5 Ekim 2013 Cumartesi

Merhabalar sevgili okur,
      Ben daha Hindistan kapanış yazısını yazmadan neler olduu, kaç zamanlar geçti, kimler geldi kimler geçti... Hindistan yazı dizisi bitmeden üstüne Yunanistan, Aladağlar, çeşitli yeni yerler, Aydın ve Manavgat eklendi. Şimdi hepsinin üzerinden bunca vakit geçmişken nelerden bahsedeceğimi bilmeden yazmaya devam ediyorum. Yerlerden önce içimdeki dengelerden biraz bahsedesim var. Ne zamandır hiçbir yere yazmıyor ve pek kimseyle konuşmuyorum. Hindistan'dan döndükten sonra tam bir kargaşanın içine düştüm (hoş hala kurtulabilmiş değilim) koştur koştur Eskişehir'e sözümüzü tutmaya gittik, ordan bayram oldu hoop cümbür cemaat Bodrum'a gittik. Orda geçen 3-4 günün ardından Yunanistan'a atladık çantalı çadırlı. Bu süreçlerde enerjim bir indi bir çıktı ve sürekli bir insan dolaşımı (sirkülasyonu) vardı etrafta. Gördün mü bak sevgili okur, ne kadar zaman geçmiş üstünden detaylandıramıyorum. Aydın'a geldikten sonra "delikanlılık günleri"m başladı, Tuğba'nın etkisiyle. Sadece çay içerek oturup saatlerce, günlerce konuştuk konuştuk konuştuk.. Her şeyin bir adabı olduğundan ve samimiyetsizliğin korkunçluğundan dem vurduk, ben delikanlılık günlerinin sonunda çok öfkeli ve sürekli hararetle bir şeyler anlatan bir insan oldum çıktım. Sevgili okur sen beni biliyorsun, insanların beni anlaması ya da onaylaması ihtiyacım olan durumlar değildi. Ama öfkeli ben, herkese neye öfkelendiğimi anlatmak istedi, herkes dünyada böyle şeyler olduğunu ve benim bunları fark ettiğimi, bunlara öfkelendiğimi bilsin istedim. İnsanlar fark etsin ya da etmesin, satır aralarında hep aynı şeyi anlattım ben onlara o süreçte. Mektuplar yazdım, telefon ettim, günlük yazdım, gezdim dolaştım bağ bahçe. Sonra o denli keskin sirke küpüne zarar verdi, biraz durulmaya başladım... Bunlar olurken artık Aydın'dan Manavgat'a geçmiş hatta orda kaldığım sürenin de sonuna yaklaşmıştım. Manavgat'ta şelaleye gittik ayaklarımı eğlendirdim soğuk suyun içinde. Sooonraa Ankaraaa... Azıcık durdum Ankara'da, birkaç gün içinde Aladağlar'a geçtik. Gitmeden hemen önce hararetim azalmıştı ama içimdeki dengesiz hal sürmekteydi. Yani öyle bir hal ki yaz başlamadan önce kendi kendime düştüğüm boşluktan farklı, bulantıdan farklı, bunaltıdan farklı, ben gibi değil, enerjisiz değil ama enerjik de değil tamı tamına bir sürüklenme hali. Sürüklenmenin böyle bir hali.
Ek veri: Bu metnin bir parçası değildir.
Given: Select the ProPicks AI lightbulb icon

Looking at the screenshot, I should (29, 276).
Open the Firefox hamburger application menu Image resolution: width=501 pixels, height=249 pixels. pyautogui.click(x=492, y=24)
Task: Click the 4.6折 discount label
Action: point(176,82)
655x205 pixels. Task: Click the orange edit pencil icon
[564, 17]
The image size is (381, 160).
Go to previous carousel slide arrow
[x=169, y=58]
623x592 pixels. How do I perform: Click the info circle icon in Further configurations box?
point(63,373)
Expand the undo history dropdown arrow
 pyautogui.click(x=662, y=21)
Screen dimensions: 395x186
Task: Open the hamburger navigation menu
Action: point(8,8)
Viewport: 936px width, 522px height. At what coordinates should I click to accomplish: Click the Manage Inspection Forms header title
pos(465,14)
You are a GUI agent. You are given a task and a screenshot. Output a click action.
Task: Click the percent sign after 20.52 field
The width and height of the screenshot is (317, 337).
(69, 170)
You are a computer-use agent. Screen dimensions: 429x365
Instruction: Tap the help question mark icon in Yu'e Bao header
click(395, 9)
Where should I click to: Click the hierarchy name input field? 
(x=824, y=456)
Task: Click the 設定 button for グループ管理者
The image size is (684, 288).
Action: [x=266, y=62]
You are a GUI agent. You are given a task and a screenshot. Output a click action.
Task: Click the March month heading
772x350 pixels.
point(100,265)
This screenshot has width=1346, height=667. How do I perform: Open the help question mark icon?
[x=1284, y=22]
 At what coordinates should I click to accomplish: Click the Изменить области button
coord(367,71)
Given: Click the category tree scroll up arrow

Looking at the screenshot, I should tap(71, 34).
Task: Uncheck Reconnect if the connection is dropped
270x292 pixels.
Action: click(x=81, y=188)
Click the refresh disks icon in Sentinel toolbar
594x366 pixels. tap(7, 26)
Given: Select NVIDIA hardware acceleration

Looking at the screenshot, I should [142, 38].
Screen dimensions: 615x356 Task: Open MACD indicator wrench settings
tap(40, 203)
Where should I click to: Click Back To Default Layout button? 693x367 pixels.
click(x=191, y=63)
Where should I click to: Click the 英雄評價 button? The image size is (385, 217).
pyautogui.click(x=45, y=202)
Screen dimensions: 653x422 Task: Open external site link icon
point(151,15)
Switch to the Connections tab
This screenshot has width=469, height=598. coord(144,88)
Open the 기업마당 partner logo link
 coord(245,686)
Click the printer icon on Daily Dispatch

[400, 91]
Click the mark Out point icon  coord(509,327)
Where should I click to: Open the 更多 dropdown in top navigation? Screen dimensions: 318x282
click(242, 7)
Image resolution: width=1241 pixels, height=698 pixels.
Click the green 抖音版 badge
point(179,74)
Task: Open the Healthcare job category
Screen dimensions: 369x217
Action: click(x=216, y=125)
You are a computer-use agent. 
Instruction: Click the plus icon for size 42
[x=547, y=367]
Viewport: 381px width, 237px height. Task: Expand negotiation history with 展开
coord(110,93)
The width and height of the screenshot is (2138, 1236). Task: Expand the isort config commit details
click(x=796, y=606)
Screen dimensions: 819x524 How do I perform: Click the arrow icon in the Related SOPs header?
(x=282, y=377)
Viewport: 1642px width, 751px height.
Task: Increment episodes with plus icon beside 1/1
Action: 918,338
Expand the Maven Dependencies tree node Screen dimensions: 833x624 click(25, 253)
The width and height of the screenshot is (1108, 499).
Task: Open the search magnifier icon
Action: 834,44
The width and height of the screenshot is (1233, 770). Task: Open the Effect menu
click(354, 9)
     Aladağlar'da aniden bir şey oldu. Kozmik bir çarpışma. Yürümek, tırmanmak, bir hafta dağlarda olmak bana çok iyi geldi. Aslında en iyi gelen şey tanıştığım yeni bir insandı. Geri dönesim gelmedi oralardan, özellikle de sonunda ulaştığımız şelalelerden.  Velhasıl, döndüğümde çok neşeliydim (geçmiş zaman kullandığıma bakma sevgili okur oldukça yakın zamanlardan bahsediyorum artık) hem dağcılıkla ilgili çok heyecanlıydım hem hemen hemen her şeyle ilgili. Kendi kendime yetebildiğim günlerdeki gibi bir enerji hali sardı. Yeni tanıştığım insanlar beni hep böyle "zıpır" sandılar. Bense bazı bazı bütün bu hallerimi bilsinler istedim ama anlatmanın anlamsızlığını ve imkansızlığını biliyorum. Mutlu hissettiğim anlara tutunmak isterim; çünkü ne zamandır o hallere hasrettik. Veee bugün... Bugün bu enerji hali biraz sarsıldı, temeline indim çıktım, bu sürecin nereye doğru gittiğini öngöremedim. Düşüncelerle değil eylemlerle ilerleyen günlerin yorgunluğunu mu gördüm ufuktaa yoksa sahici bir belirsizliği mi, duyguların güvensizliğini mi... Bilemiyooruuzz şimdiii. Sözlerimi gerii alamaamm yazdığımı yeniden yazamaaam. Şaka şaka. Sürekli sana hitap etsem de sevgili okur bu yazıyı kendime yazdım. Teşekkürler, öpücük.